AudioSet, Epic-Kitchens-100, and VGGSound are three video categorization datasets that the team is experimenting with. Our backbone architecture is identical to that of ViT; specifically, researchers employ ViT-Base initialized from ImageNet-21K, but they emphasize that the method is backbone agnostic and may be used to any other transformer backbone. 

Multimodal fusion beats the higher-performing single modality baseline across all datasets, illustrating the value of complementary data. The team points out that modalities’ relative value for classifying labels vary (audio-only has higher relative performance for AudioSet and lower for Epic-Kitchens, while both audio and visual baselines are equally strong for VGGSound). This is partly due to the dataset annotation technique, and it distinguishes VGGSound as a fusion-ready dataset.
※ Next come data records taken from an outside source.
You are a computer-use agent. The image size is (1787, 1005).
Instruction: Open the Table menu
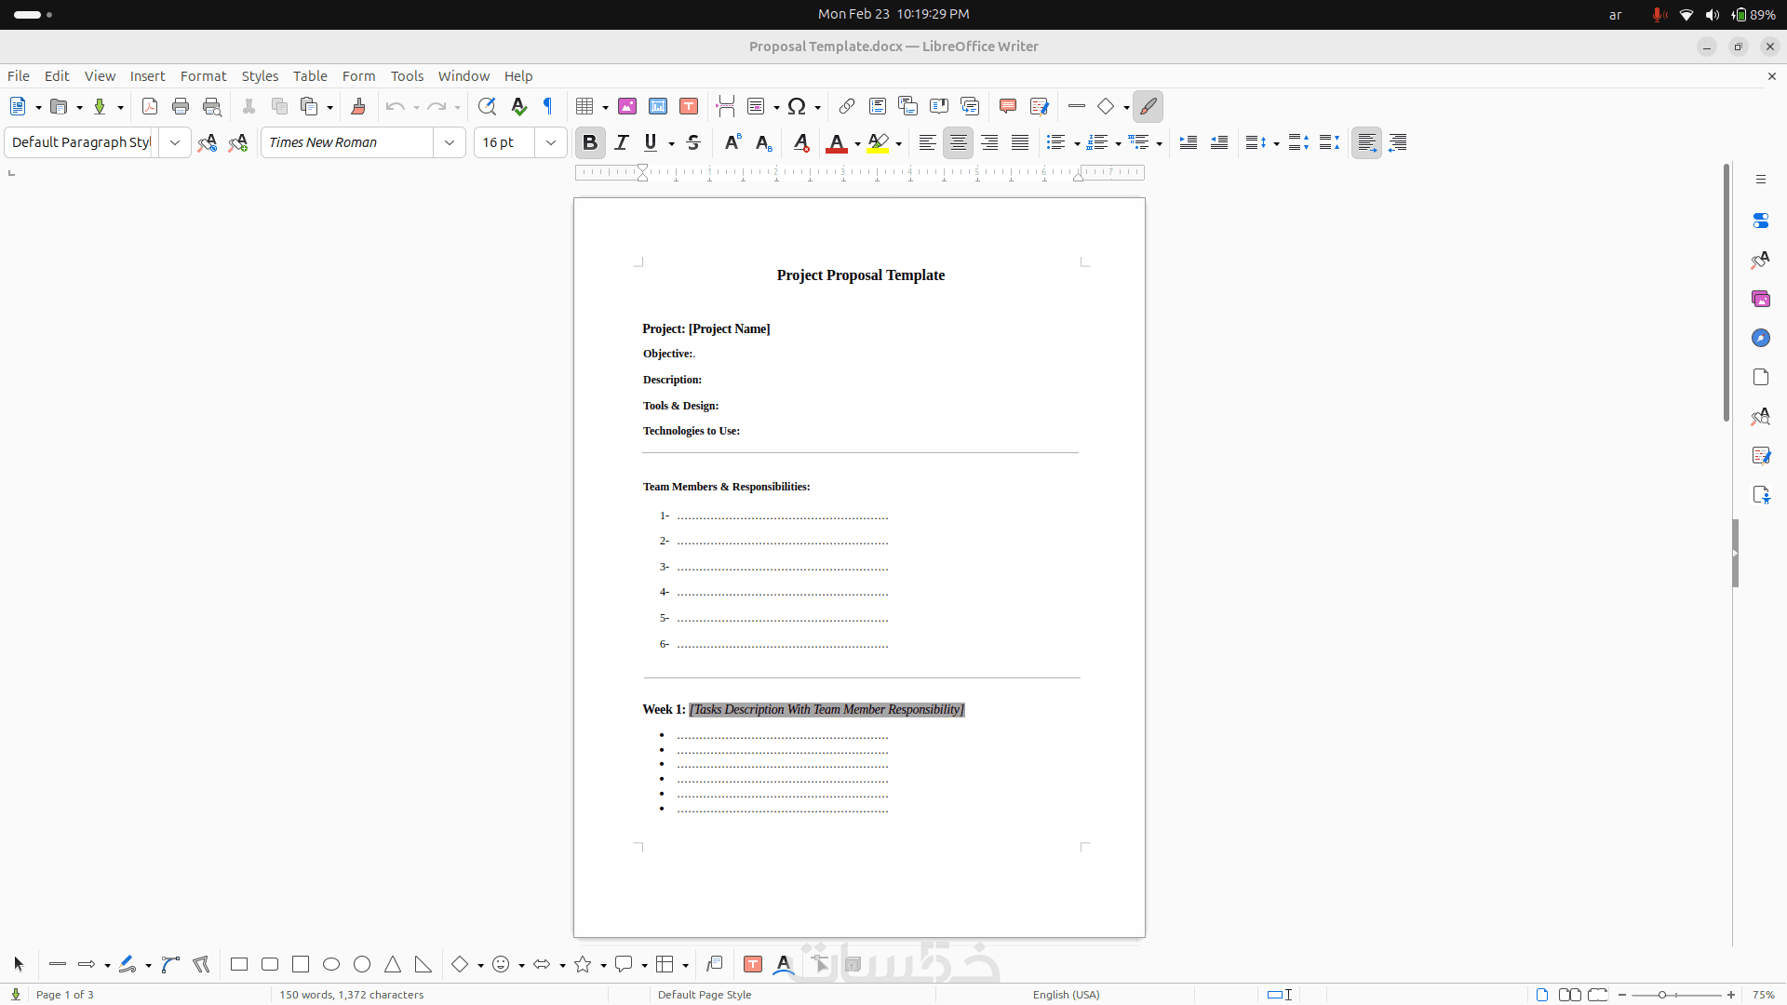310,76
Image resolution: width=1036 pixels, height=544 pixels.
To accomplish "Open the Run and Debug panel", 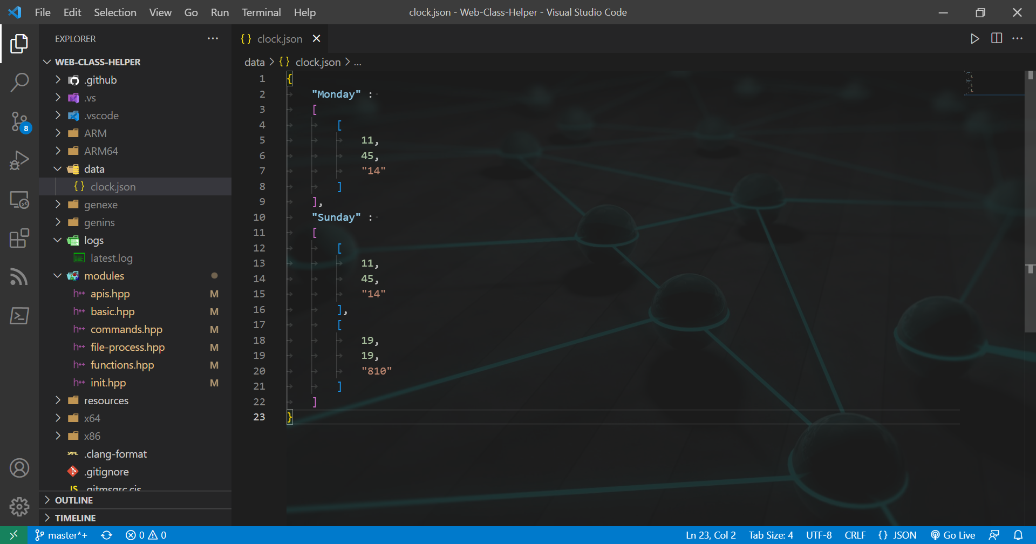I will pyautogui.click(x=19, y=160).
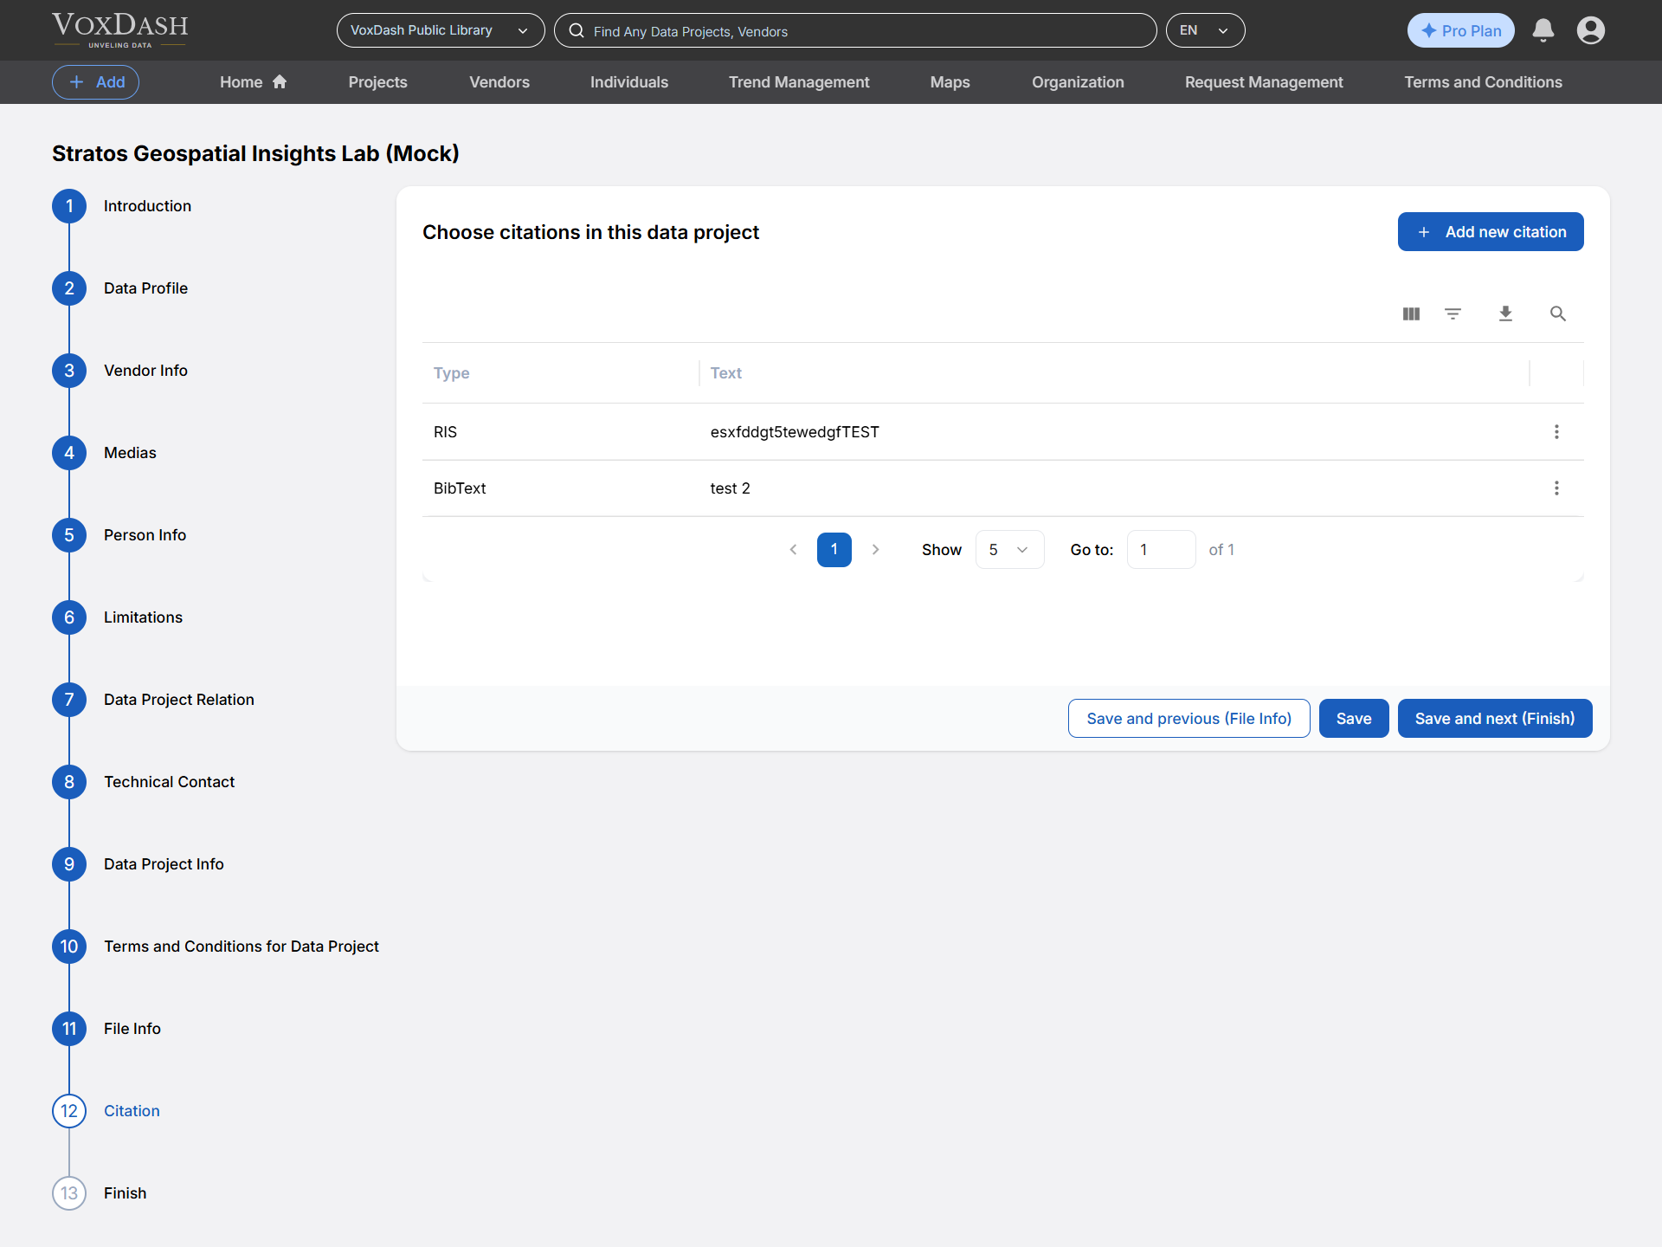This screenshot has width=1662, height=1247.
Task: Open the Trend Management menu item
Action: point(798,82)
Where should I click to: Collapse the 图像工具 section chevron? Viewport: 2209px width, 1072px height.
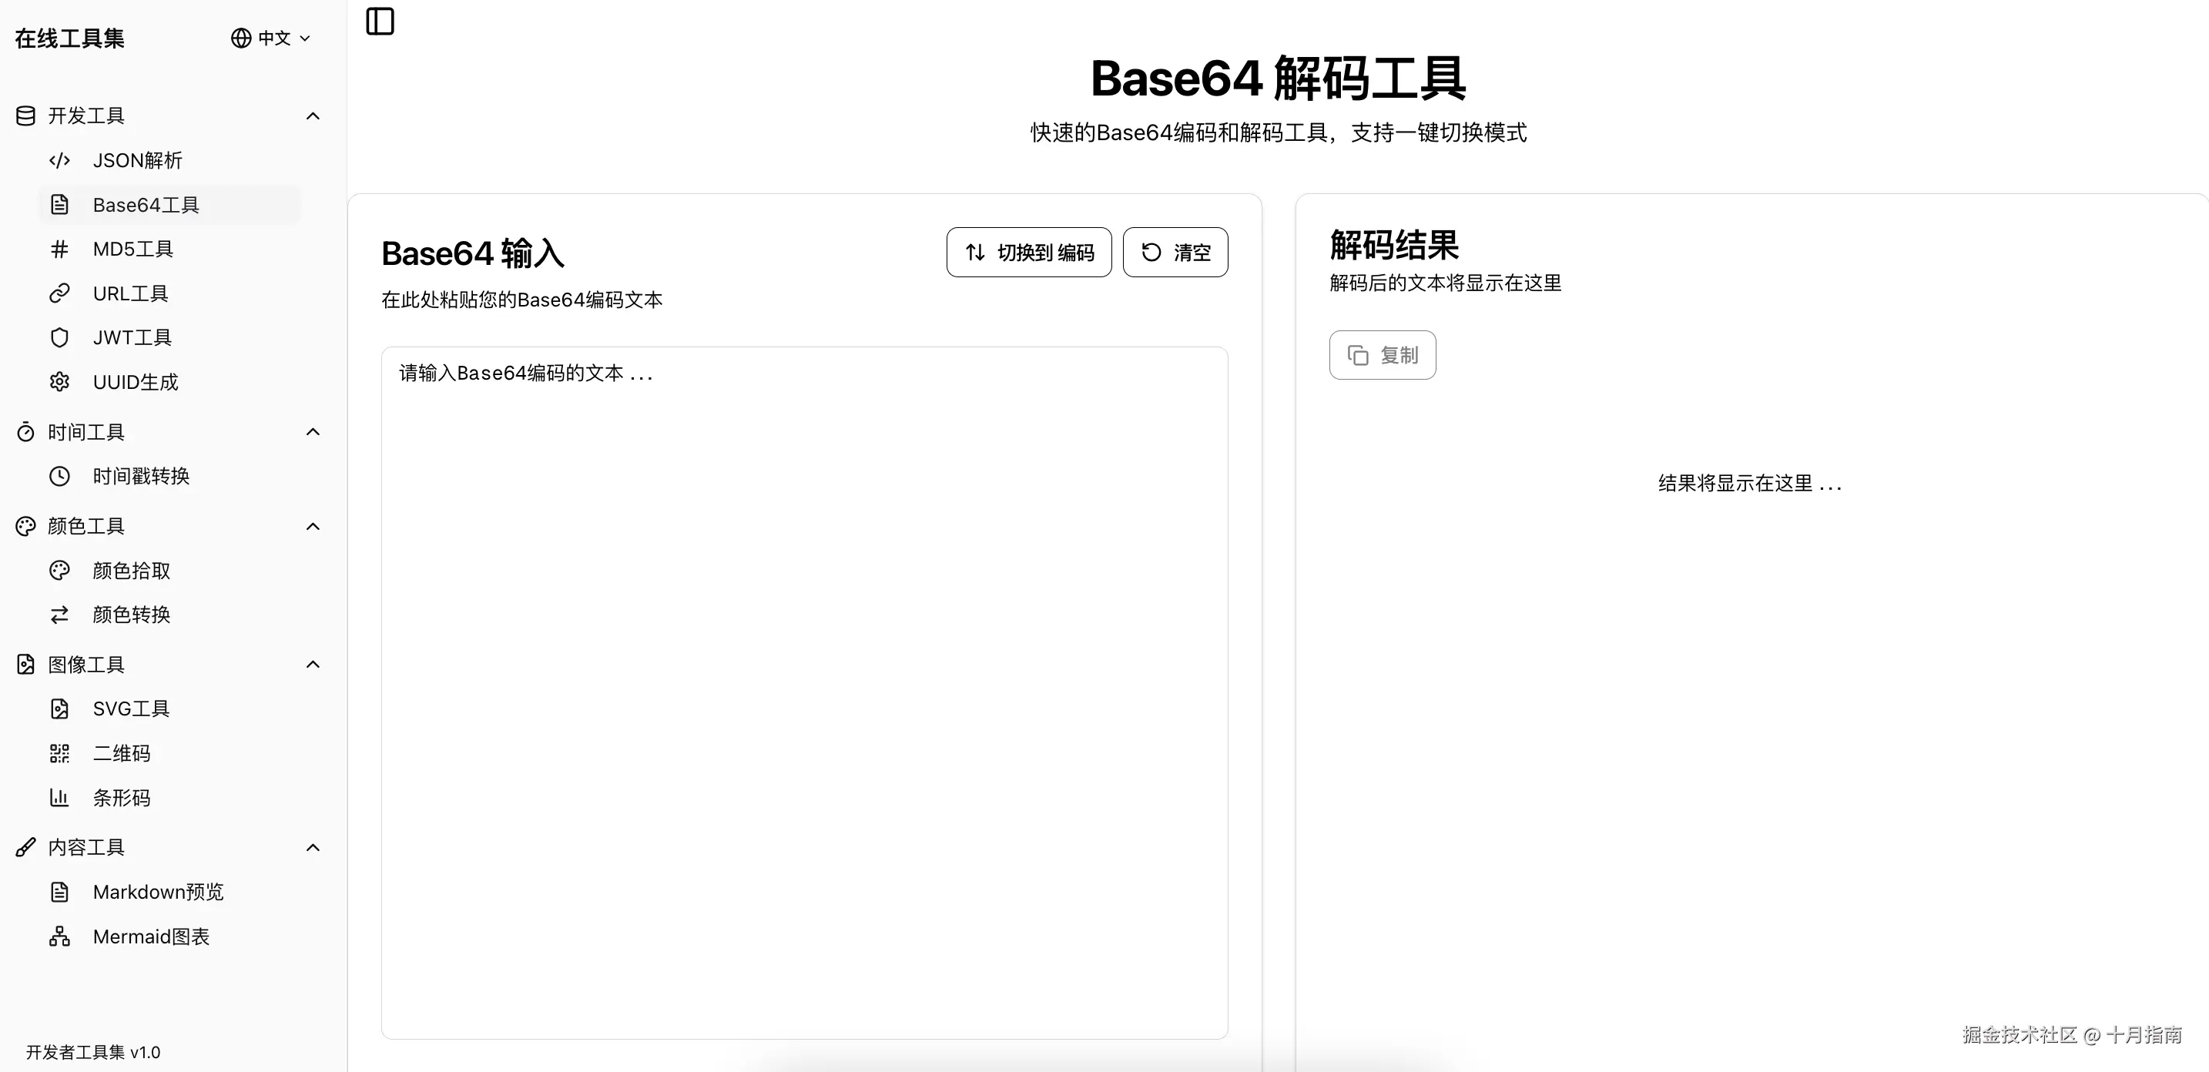(313, 665)
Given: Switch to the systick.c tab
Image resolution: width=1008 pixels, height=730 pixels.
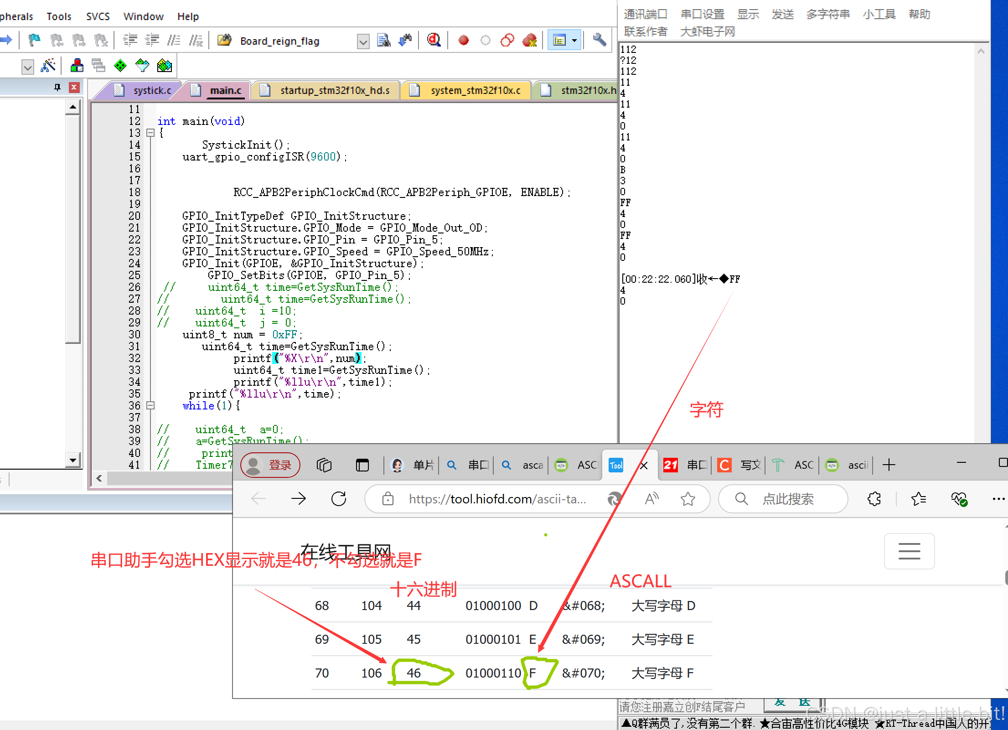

Researchers also discovered that audio-visual fusion improves performance for datasets that were previously purely video-based, such as Kinetics and Moments in Time. The team also looked at per-class performance on the Audioset dataset and discovered that for almost all (57 out of 60) of the top classes (ordered by overall performance), audio-visual fusion outperforms audio-visual fusion.

Conclusion

Google researchers propose a new transformer architecture (MBT) for audio-visual fusion and investigate a variety of fusion tactics based on latent token cross-attention. They offer a novel technique for limiting cross-modal attention via a small number of fusion ‘bottlenecks’ and show that it outperforms vanilla cross-attention at a reduced computational cost, obtaining state-of-the-art results on a variety of benchmarks. MBT will be extended to other modalities in the future, such as text and optical flow.